Next morning I woke in a terrible state. In fact, it was 4am in the morning and I had fallen asleep on a bean bag with a full cup of tea beside me. Failing to work out the intricacies of how to turn the television on I had got half way and activated the screen, but had obviously fallen asleep before I could spark the digibox into action.
I then hauled myself off to bed and spent the next day blobbed out in front of the TV watching seven episodes of the West Wing on DVD. At one stage I felt horrendously ill and it was at that point I had my eureka moment. I've half a mind to go back and thank that bouncer for performing his duties so well. And well done the smoking ban, because my limb failure might not have been noticed if I hadn't popped outside.

Wednesday and Thursday were early starts on the Echo as part of our new caring/sharing regime. In fact, this was even earlier than I thought. Nicey, the masochist, insists on going into work at 5.45am and, as he was giving me a lift, I had to be up at 5. Aaargh! Can't see this catching on.
Nicey, by the way, is also in danger of being banned from any future pub shenanighans, like the final boozeday Tuesday, for instance. The guy has all the makings of a Papparazi. As soon as one of you is getting up to no good in the boozer there's a flash from behind you, and you turn to see Nicey with his box brownie. The next day the pictures are all over the office e-mail system.
Apparently there's a video, too, which I am not too keen to see. Apparently it features the Fugitive and yours truly dancing like a couple of dads at a wedding. How humiliating.

Friday, March 14, 2008

Poof... and he's gone!

MANY years after that brilliant film The Usual Suspects debuted on our screens, I can confirm that the arch villain of the piece, kayser soze, is alive and well and acting as political journalist/moaning minnie on the Wales on Sunday newspaper.
The strange thing is that Kayser won't even know this piece is about him on account of the fact he never watches films - or TV - or anything else connected with popular culture for that matter. He just sits in his room crying all night, or planning his latest fraud.
On Wednesday, just like the slow-witted cop in the above-mentioned film, we realised far too late that Kayser was in our midst. He was sitting there, grimacing and moaning about the crippling injury he had suffered that forced him to hobble everywhere at a snail's pace.
He even had a few words of sympathy from the rest of us, who took it easy on him as one by one we opted to go to the Bar to refurnish our gathered entourage of Usual Suspects with beers.
Then, suddenly, Kayser felt the need to visit the toilet, no doubt in order to make room for more booze. As he hobbled away everyone was too busy discussing the merits of obscure bands to monitor his movements.
I, however, just happened to look up to see his limp change gradually into a slow walk, then a faster walk, until all signs of his supposed disability had disappeared.
Then... poof, he was gone, down to the little boy's room at the bottom of the stairs.
I'd like to say never to be seen again, but unfortunately Withers (for it was he) returned soon afterwards, hobbling badly once again. Well, he still had more than half a pint left, didn't he?
Now I've revealed his true identity, I am expecting a solicitor's letter on behalf of the Wonderful One, claiming that I've smeared his character.
I fully expect it to be signed by Mr Kobayashi himself.

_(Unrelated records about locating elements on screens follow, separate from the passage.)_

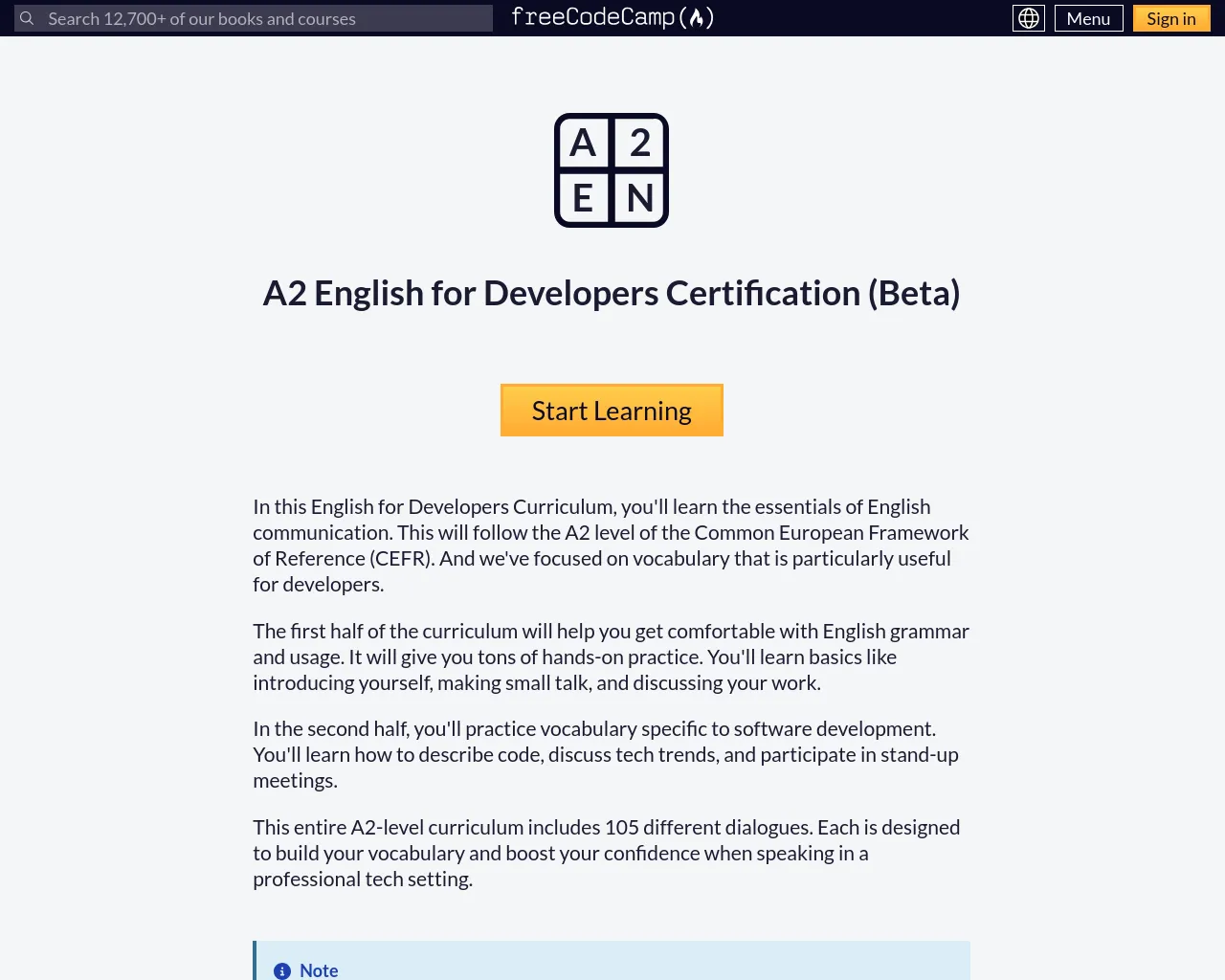
Task: Click the letter E in certification badge
Action: 583,199
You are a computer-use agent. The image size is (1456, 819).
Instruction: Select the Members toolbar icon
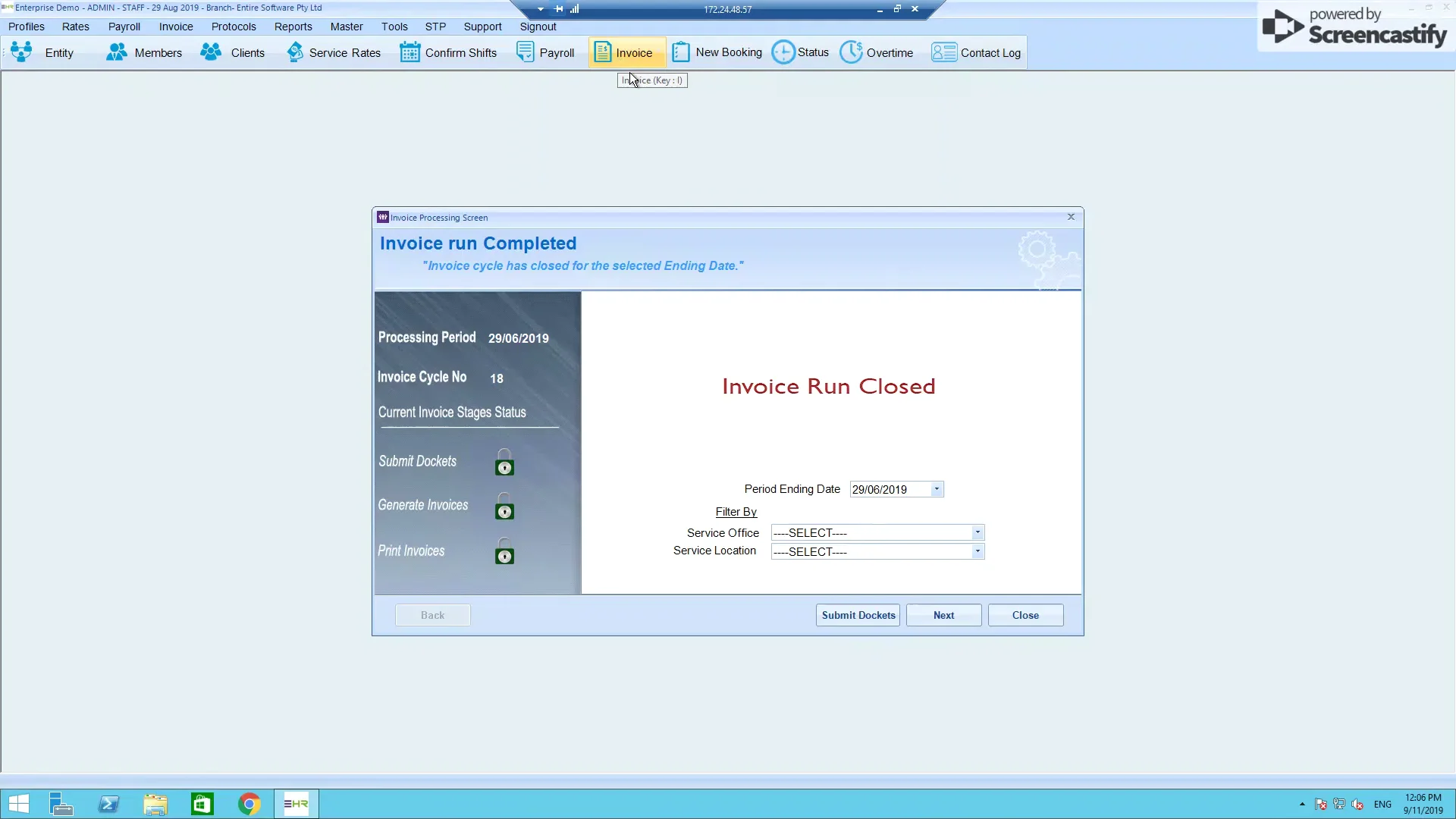(144, 52)
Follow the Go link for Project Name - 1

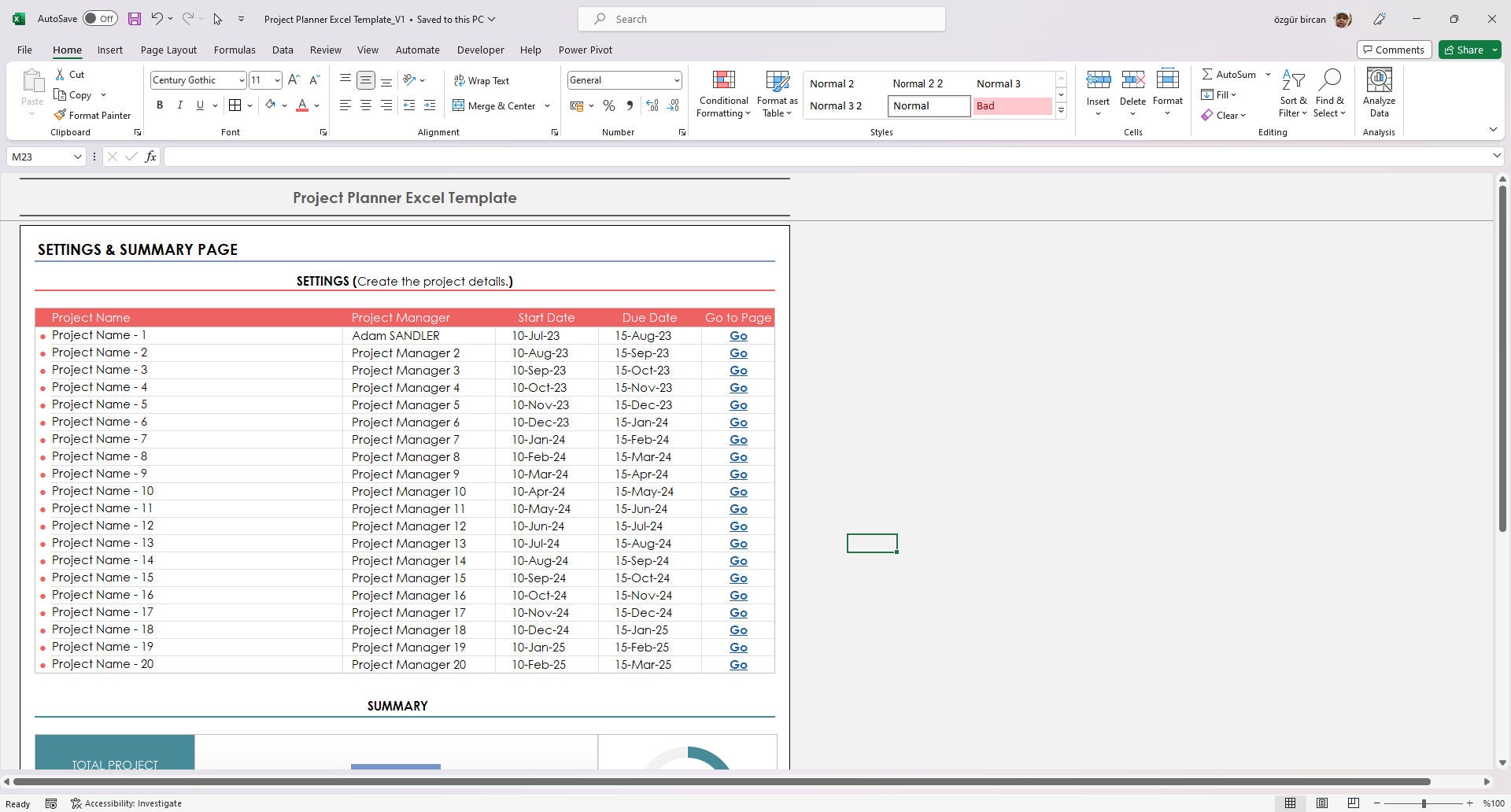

THE Robot has left our midst, and a hush has descended over our quiet little corner of Meeja Wales. No longer will we be blessed with his spouting of irrelevant or totally obscure facts throughout the day. No longer will he interrupt every conversation on the sports desk with his own poignant thoughts on rugby, or cricket, or indeed the biathlon.
You see, the Robot is emigrating to Finland with his young lady. I hope the cold doesn't interfere too much with his circuit boards.
I must admit, though, despite his constant bantering he will be greatly missed. He was a valued member of the team, just like R2D2 was a vital component of the Millennium Falcon and the robot on Lost In Space called, quite simply, "Robot" was an important figure in the plot, even if all he appeared to do was whiz around shouting "warning, warning".
For the last few weeks he has been stuck in a similar mode, repeating to everyone who knows him (and many who don't): "By the way, did you know I am leaving. Yes, that's right, I'm emigrating to Finland - this is my last month/week/day*)" *Delete as appropriate.
One of his colleagues Rob Norman "the conqueror" put it nicely the other day when the Robot disappeared on yet another extended lunch hour: "Bang the bell, Robot's on the bus."
Best of luck, Robot. Keep on whirring!

Wednesday, March 12, 2008

Caerphilly cheesed off

REPORTS of the wonderful one's demise are sadly exaggerated, to paraphrase a saying from the great Mark Twain. Apparently there were fears on Sunday that Withers had made a second attempt to end it all - the first coming when he dramatically threw himself off a kerb on New Year's Day and tried to impale himself on his own teeth.
The latest drama came about after a frustrating weekend when half the unemployed population of south Wales descended on his house as invited guests of one of his new flatmates. They proceeded to party loudly and doss on the floor.
Of course, Withers decided to take the bull by the horns and order them to leave his home... No, of course he didn't. His actual response was to petulantly storm out of the house and go for a long walk along the Taff trail. Wearing just a pair of converse baseball boots he traipsed all the way to Caerphilly, reached the town's limits, then turned around and hobbled back, his feet now badly damaged from this foolhardy act of self-abuse. He didn't even see the sights of Caerphilly while he was there (well, they do have a castle, anyway).
Fortunately, by the time he got back to Cardiff he had received a text from the Prince of Darkness offering him the solace of a pint or six in The Yard. With nothing better to go, and fearing what awaited him at home, what else could he do but accept this generous invitation.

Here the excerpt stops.